The deorbit burn was executed at approximately 282 hours and 26 minutes after launch, dropping *Atlantis* out of orbit for its descent through the atmosphere. The vehicle crossed the hypersonic regime, relying on its ceramic tile system to manage the intense aerodynamic heating, and transitioned through the subsonic approach before touching down at Kennedy Space Center's Shuttle Landing Facility at approximately 283 hours and 6 minutes mission elapsed time. The landing marked a clean conclusion to a flight that had proceeded with relatively few technical complications — a point of some reassurance given how much public and institutional attention was focused on the resumed programme.

Legacy

STS-115 occupies a specific and important place in the history of the International Space Station. It demonstrated that NASA and its international partners could resume complex orbital construction after a prolonged safety-driven interruption without sacrificing either crew safety or mission success. The P3/P4 truss and its solar arrays became load-bearing contributors to every subsequent phase of station expansion, supplying power to laboratories, life support systems, and the larger crew complement that later assembly flights would make possible.
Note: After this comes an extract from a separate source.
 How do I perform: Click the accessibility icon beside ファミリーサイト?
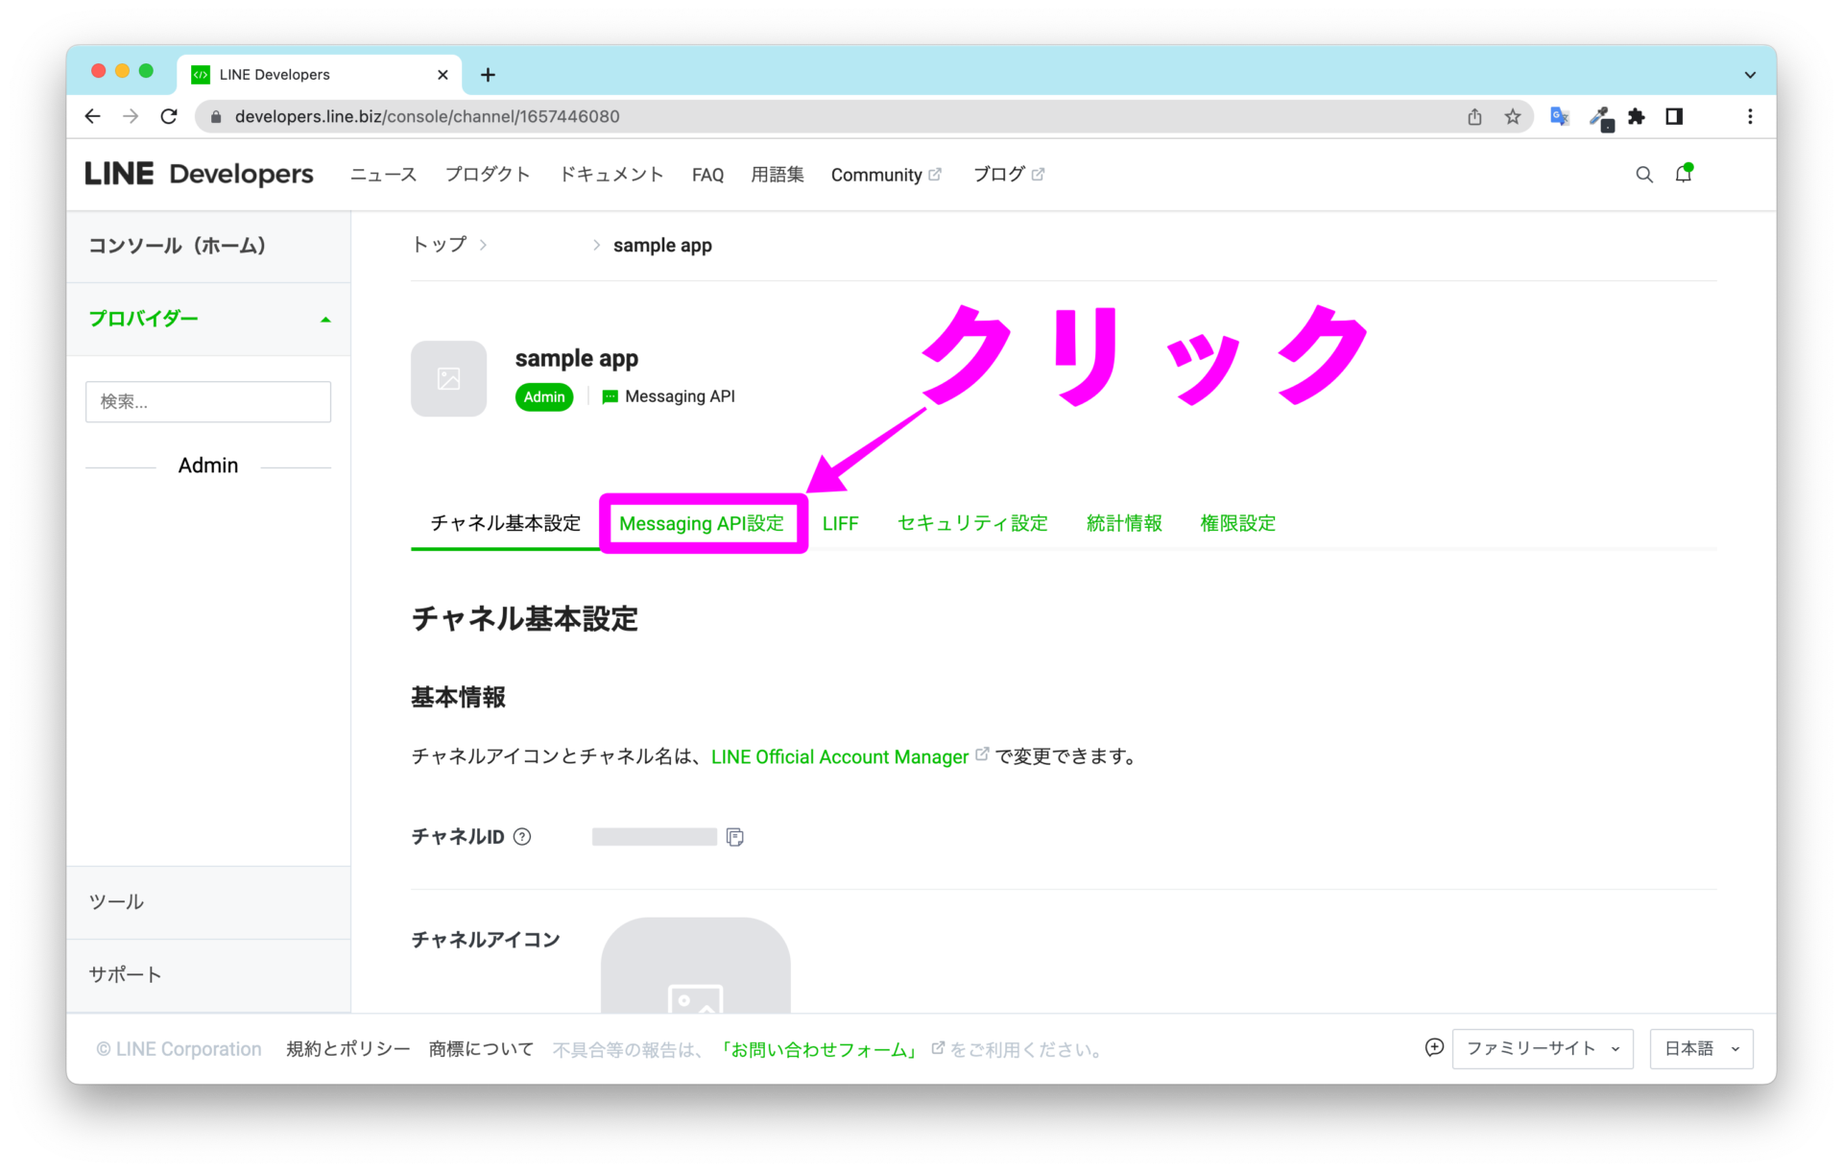click(1433, 1048)
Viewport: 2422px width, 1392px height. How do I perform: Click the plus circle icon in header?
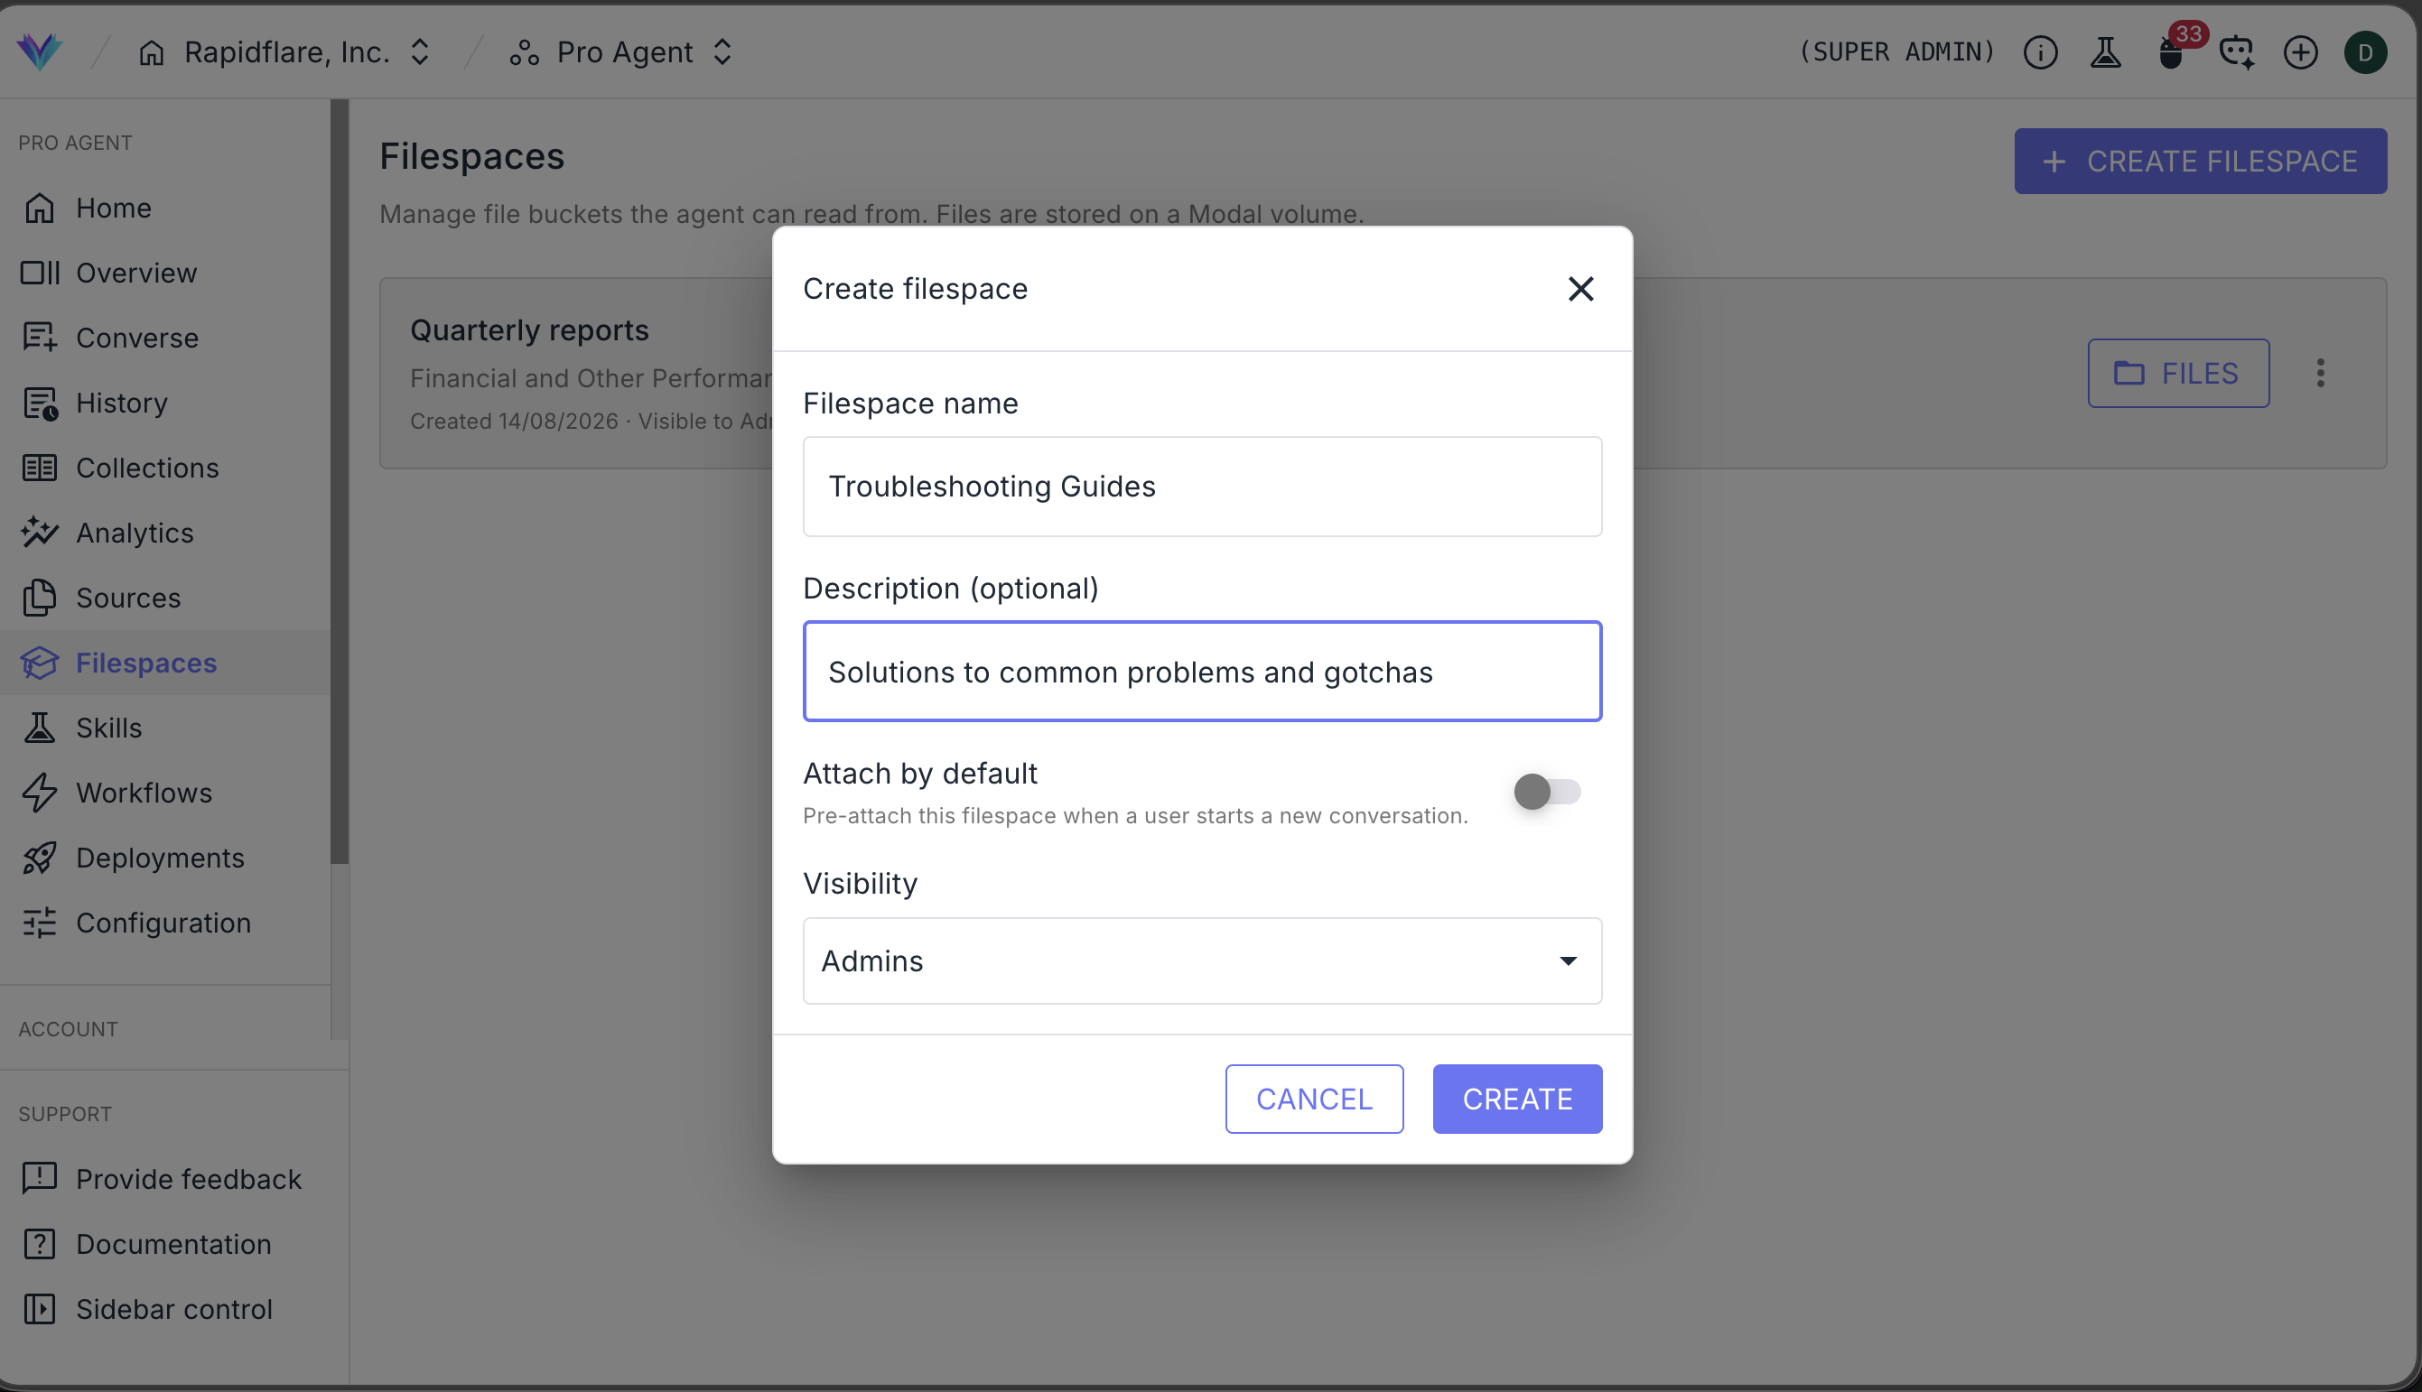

The mission also validated the suite of inspection and repair techniques developed in the return-to-flight period. Flying *Atlantis* safely from launch to landing reinforced confidence in those methods and set the operational template for the assembly missions that followed in rapid succession. Between 2006 and the completion of the major assembly sequence in 2011, the station grew from a functional outpost into a fully realised orbital laboratory — and STS-115 was the flight that turned that growth back on.